Optimization On a Manifold
In machine learning and robotics, data and model parameters often lie on spaces which are non-Euclidean. This means that these spaces don’t follow the flat Euclidean geometry and our models and algorithms need to account for this. To clarify this using a well-known example, let’s say our optimization algorithm gave us an update to apply onto the parameter space which we wrongly assumed is Euclidean, but was actually elliptical. This is the case shown below when minimizing the distance between two points on the earth’s surface. If we optimized in the Euclidean space, we would end up with the flat, straight line shown in black, whereas we know that the shortest path between the two points (the geodesic) would in reality be the red line due to the elliptical geometry of the earth (that’s why flight routes appear curved on 2D maps). This example shows why it’s important to correctly model the geometry of the parameter space during optimization.

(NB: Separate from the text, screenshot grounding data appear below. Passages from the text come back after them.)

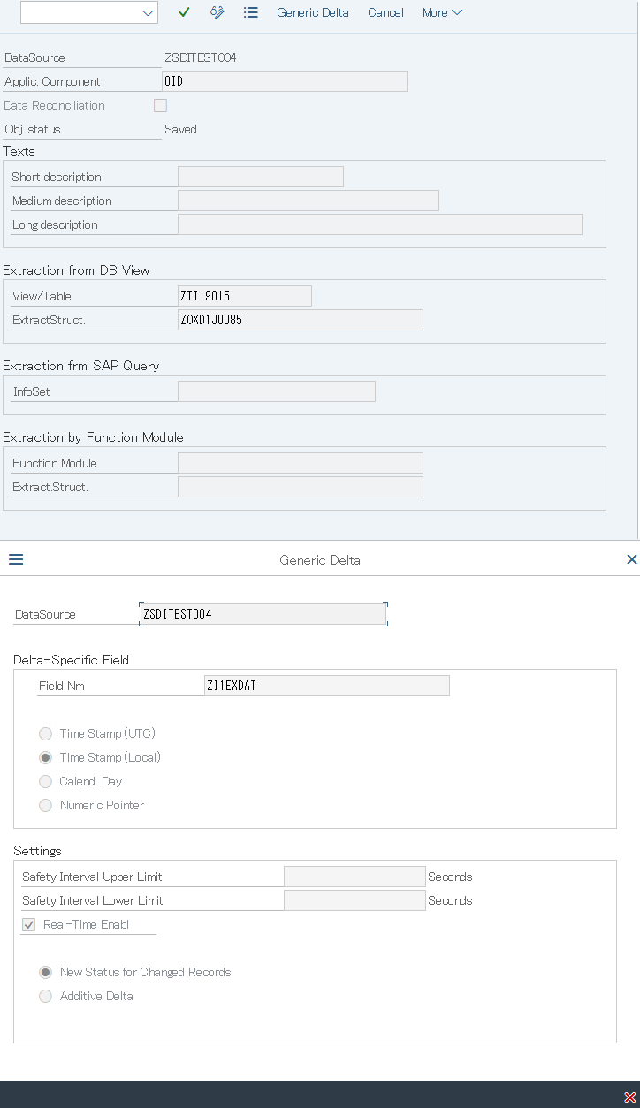
Task: Enable the Data Reconciliation checkbox
Action: (x=160, y=105)
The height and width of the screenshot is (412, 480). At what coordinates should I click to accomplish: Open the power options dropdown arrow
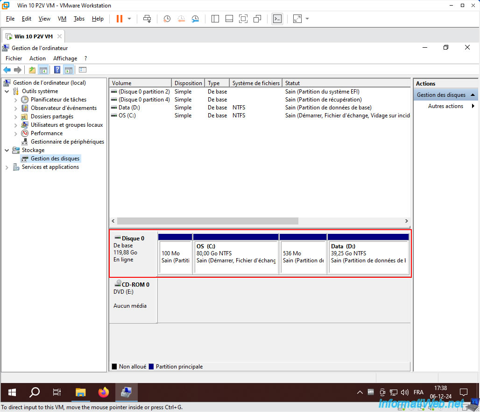pos(129,19)
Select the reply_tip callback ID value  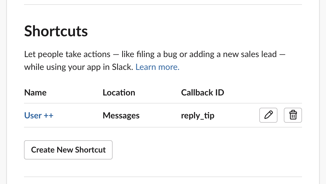pos(198,116)
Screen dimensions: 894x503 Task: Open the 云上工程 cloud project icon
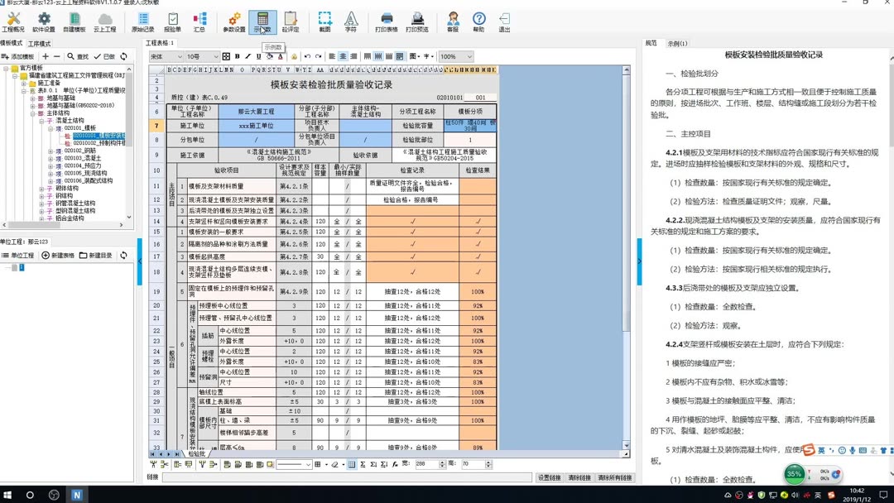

This post will introduce the concept of a manifold, motivate the need to do optimization over them in machine learning and finally go into some detail about doing this optimization for Matrix Lie groups like rotation matrices and poses which frequently come up in robotics and computer vision.
What is a manifold
Intuitively, a manifold is a topological space that locally looks like a Euclidean space. For example, the earth’s surface is spherical but looks planar locally. Stated more formally, each point on an n-dimensional manifold has a local neighbourhood that is homeomorphic (one-to-one mapping with a continuous inverse function) to the Euclidean space of n dimensions. An even more formal definition based on Hausdorff spaces can be found in this blog which does a really good job at giving an introduction to these concepts. For those who understand better from video lectures, I found these short, but very lucid explanations on this YouTube Channel. For this blog post, the above intuitive definition of a space that can be deformed locally to be Euclidean should be sufficient.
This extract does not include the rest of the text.